Il “right wing populism”, la dottrina populista tendente a destra, ma in senso identitario e sovranista, sta attecchendo pure in nord Europa. Il dato può stupire, perché quelle parti di mondo sono spesso state associate al buon funzionamento, per non dire ottimo, del modello socio-economico liberal progressista.  Quello che sta accadendo in Svezia, con i sovranisti che hanno raggiunto il 17% dei consensi, è orientativo, ma è solo il principio, un avvertimento, di un possibile temporale.

In Danimarca la situazione sembra poter portare a un’alluvione. E questo perché facendo una semplice operazione, cioè sommando le percentuali elettorali dei tre partiti di destra, di ultra-destra o no che siano, che stiamo per elencare si arriva al 30% del totale espresso in potenza dalle urne. L’obiettivo dichiarato sono le elezioni politiche, che si terranno nel mese di giugno. Ma bisognerà che i tre attori trovino la quadra. E prima di allora c’è il rinnovo del Parlamento di Strasburgo e Bruxelles.

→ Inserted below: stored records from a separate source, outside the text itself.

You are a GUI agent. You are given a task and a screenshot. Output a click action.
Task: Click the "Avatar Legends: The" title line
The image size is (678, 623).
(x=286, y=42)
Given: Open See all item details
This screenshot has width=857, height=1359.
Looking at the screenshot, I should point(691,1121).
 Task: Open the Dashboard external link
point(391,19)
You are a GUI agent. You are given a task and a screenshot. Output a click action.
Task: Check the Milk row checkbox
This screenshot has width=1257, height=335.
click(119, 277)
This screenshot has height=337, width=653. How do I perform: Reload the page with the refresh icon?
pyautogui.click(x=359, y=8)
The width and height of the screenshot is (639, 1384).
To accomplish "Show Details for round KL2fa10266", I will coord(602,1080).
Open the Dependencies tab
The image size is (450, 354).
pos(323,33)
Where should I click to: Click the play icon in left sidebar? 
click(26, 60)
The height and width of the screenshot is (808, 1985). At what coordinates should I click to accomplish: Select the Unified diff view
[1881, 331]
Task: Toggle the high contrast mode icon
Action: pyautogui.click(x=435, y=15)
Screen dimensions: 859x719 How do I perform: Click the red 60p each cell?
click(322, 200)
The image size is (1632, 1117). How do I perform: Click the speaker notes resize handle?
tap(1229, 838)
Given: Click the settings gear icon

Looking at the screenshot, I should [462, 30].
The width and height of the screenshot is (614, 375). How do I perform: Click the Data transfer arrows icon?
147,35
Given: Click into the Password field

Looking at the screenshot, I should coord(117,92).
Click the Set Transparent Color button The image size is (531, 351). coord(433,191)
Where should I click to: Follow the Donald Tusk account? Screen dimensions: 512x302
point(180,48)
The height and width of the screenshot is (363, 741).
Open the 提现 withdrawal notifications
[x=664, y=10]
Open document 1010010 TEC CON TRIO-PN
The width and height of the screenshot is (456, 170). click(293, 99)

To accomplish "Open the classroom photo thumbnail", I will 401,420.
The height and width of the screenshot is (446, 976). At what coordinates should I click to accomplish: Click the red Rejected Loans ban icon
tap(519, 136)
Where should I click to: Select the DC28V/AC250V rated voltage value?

Perché Stram Kurs, che è la formazione più discussa, pure perché tirata in ballo per estemismo, è chiamata a scendere a patti con Dansk Folkepartei e Nye Borgerlige. Sempre che questi confermino la loro strategia, che sembra proprio quella volta alla costituzione di un fronte, o almeno di una coalizione, unitario, che vada al populismo, nel suo tratto tipico, a questo neo-massimalismo. Altrimenti il risultato complessivo da soppesare, quello del sovranismo danese – per semplificare – , avrà un valore inferiore. Ma perché Stram Kurs sta balzando agli onori delle cronache più degli altri?

Della creatura politica dell’avvocato Rasmus Paludan spiccano soprattutto l’anti islamismo e l’antimigrazionismo. Sembra quasi di dover raccontare degli albori di Gert Wilders e del suo Partito per la Libertà, ma con declinazioni più radicali. Capiamoci: le rilevazioni – sintetizzando – dicono che Stram Kurs non dovrebbe superare il 3%.  Non siamo dinanzi a un fenomeno di massa, ma è la somma, come detto, che fa il totale.

Paludan, come tutti i leader di questa tipologia, rivendica la sovranità perduta dal cosiddetto popolo originario e si muove affinché i danesi non subiscano quella che ritiene essere una vera e propria invasione. Il quadro in Danimarca è polarizzato, come in altre zone dell’Unione europea. C’è una presenza salafita che alcune inchieste giornalistiche hanno già indicato e che viene combattuta dai militanti di ultradestra mettendo perfino al rogo il Corano. (Leggi il reportage).

Questo fattore, com’è spesso accaduto nelle periferie europee, contribuisce alla creazione di ghetti, che Stram Kurs, ma in realtà pure la sinistra, intende normalizzare. Anzi, dipendesse da lui, con ogni probabilità, interverrebbe, redistribuendo in maniera diversa la popolazione e/o rimpatriando certi migranti. Ed è anche per questo che “Linea dura” – questa è la traduzione italiana di Stram Krus – si è guadagnata, per così dire, l’etichetta di estrema destra.  Esploderà elettoralmente? Sembra presto per dirlo, ma il rischio sembra esserci.